Open AccessA single-base substitution in the proximal Sp1 site of the human low density lipoprotein receptor promoter as a cause of heterozygous familial hypercholesterolemia.
Author(s) -
UllaMaija Koivisto,
Jorma J. Palvimo,
Olli A. Jänne,
Kimmo Kontula
Publication year - 1994
Publication title -
proceedings of the national academy of sciences of the united states of america
Language(s) - English
Resource type - Journals
SCImago Journal Rank - 5.011
H-Index - 771
eISSN - 1091-6490
pISSN - 0027-8424
DOI - 10.1073/pnas.91.22.10526
Subject(s) - ldl receptor , internalization , microbiology and biotechnology , familial hypercholesterolemia , biology , transfection , promoter , binding site , mutation , receptor , low density lipoprotein , point mutation , gene , lipoprotein , genetics , biochemistry , cholesterol , gene expression
We have identified a Finnish family with a typical phenotype of heterozygous familial hypercholesterolemia (FH) due to a single-base substitution in the proximal Sp1 binding site of the low density lipoprotein (LDL) receptor gene promoter.
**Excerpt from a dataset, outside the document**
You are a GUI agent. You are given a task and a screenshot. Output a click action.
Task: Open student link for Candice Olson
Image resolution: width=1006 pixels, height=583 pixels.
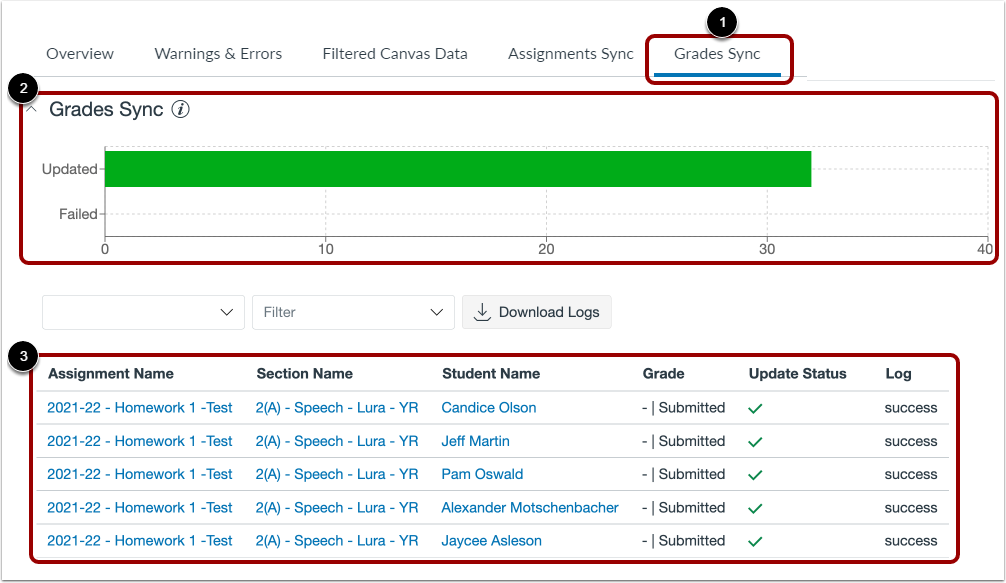488,408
The mutation, a C-->T substitution at nucleotide -43, cosegregated with the FH phenotype in six available family members and abolished binding of Sp1 transcription factor to this site. As a consequence, transcriptional activity of the mutated LDL receptor promoter was only about 1/20th of that of the wild-type promoter, as judged by transfection studies in HeLa cells. Studies of primary fibroblast cultures established from a family member revealed a markedly reduced LDL receptor mRNA concentration as well as reduction of binding, internalization, and degradation of 125I-labeled LDL to values < 50% of those in normal fibroblasts. This DNA alteration is thus a naturally occurring promoter mutation causing a severe disorder of human lipoprotein metabolism.